**Brief 1:**
In the water ram thread, how many times did fixitright use the ram in the last month?
**Brief 2:**
Copy everything in the water ram thread from "## KoleckeINC (Oct" down to "(Sep 8, 2008)", but rename "shop vac" to "wet vac".

**Source excerpt:**
— BEGIN —
# Kentic water ram



## MACK ATTAKK (Jan 11, 2015)

Is the General water ram worth purchasing for 700 bucks? What does it do that a rodder can't. How does it work with drum trap on tubs?


----------



## fixitright (Jan 5, 2012)

I used mine four times in the last month. Three out of four times it saved me.
It's a last resort kinda thing but once you get the hang of it it's worth while.

I paid less than $700.00 but I didn't get all the attachments. 

AND I AIN'T GONNA BLOW NO TOILET OUT.


----------



## KoleckeINC (Oct 22, 2011)

700 is too much. 350 more like it. You can sometimes increase volume to galv lines with it too provided you have a compressor. Sound investment, I can rod through a drum trap. The ram will shoot a soft clog out of a drum. Sometimes it's better to use a big shop vac though. Especially at 4pm on the third floor of a building.


----------



## Redwood (Sep 8, 2008)

MACK ATTAKK said:


> What does it do that a rodder can't?


Well the question is what doesn't it do that a rodder can???:whistling2:


----------



## fixitright (Jan 5, 2012)

Drum traps you can't get to

Home owner plumbing

As redwood will soon say, Hackery


----------



## MACK ATTAKK (Jan 11, 2015)

$700 for the complete set. I don't worry about cost though a good tool aways pays for itself.


----------



## MACK ATTAKK (Jan 11, 2015)
— END —
**Data block:**
— BEGIN —
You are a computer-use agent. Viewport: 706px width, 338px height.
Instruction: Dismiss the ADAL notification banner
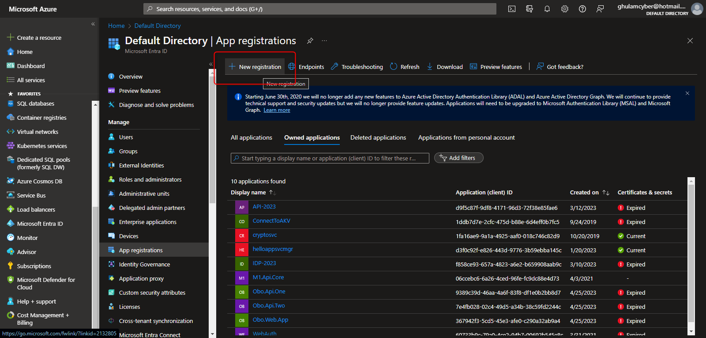coord(687,93)
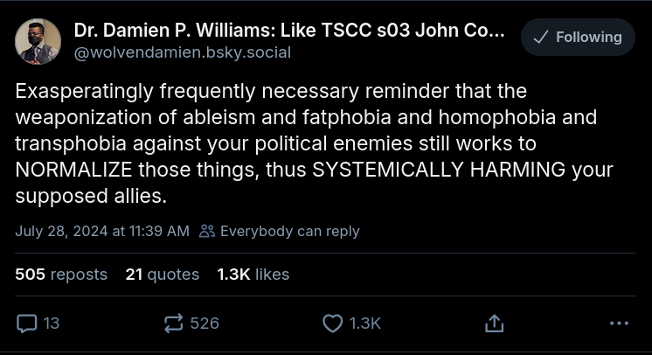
— END —
**Written answer 1:**
Four times.

**Written answer 2:**
## KoleckeINC (Oct 22, 2011)

700 is too much. 350 more like it. You can sometimes increase volume to galv lines with it too provided you have a compressor. Sound investment, I can rod through a drum trap. The ram will shoot a soft clog out of a drum. Sometimes it's better to use a big wet vac though. Especially at 4pm on the third floor of a building.


----------



## Redwood (Sep 8, 2008)